- Bible
- Job
- Chapter 34
- Verse 29
“When he giveth quietness, who then can make trouble? and when he hideth his face, who then can behold him? whether it be done against a nation, or against a man only:”
My Notes
What Does Job 34:29 Mean?
Elihu describes God's sovereign authority over both silence and speech: when he giveth quietness, who then can make trouble? and when he hideth his face, who then can behold him? whether it be done against a nation, or against a man only.
When he giveth quietness (shaqat — to be still, to be at rest, to have peace), who then can make trouble (rasha — to disturb, to condemn, to create disturbance)? — when God grants peace, no force can disturb it.

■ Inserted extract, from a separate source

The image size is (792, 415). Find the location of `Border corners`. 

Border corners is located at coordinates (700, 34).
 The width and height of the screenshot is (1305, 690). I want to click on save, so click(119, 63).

The quietness is God-given — not circumstantially produced. When the sovereign God says peace, no power in the universe can introduce chaos. The question expects the answer: no one. If God gives quietness, nothing can make trouble.
And when he hideth his face (sathar panim — to conceal the countenance, to withdraw visible presence), who then can behold him? — the inverse: when God withdraws, no one can find him. The hiding of God's face is the withdrawal of his manifest presence — the experience of divine absence that feels like abandonment. When God hides, no human effort can force his face to appear. The beholding (shur — to observe, to perceive) is impossible when God chooses concealment.
Whether it be done against a nation, or against a man only — the sovereignty operates at both scales. A nation — the largest political unit. A man — the smallest individual unit. God's giving of quietness and hiding of his face apply equally to empires and to individuals. The same sovereign authority that governs the rise and fall of nations governs the peace and turmoil of a single human life.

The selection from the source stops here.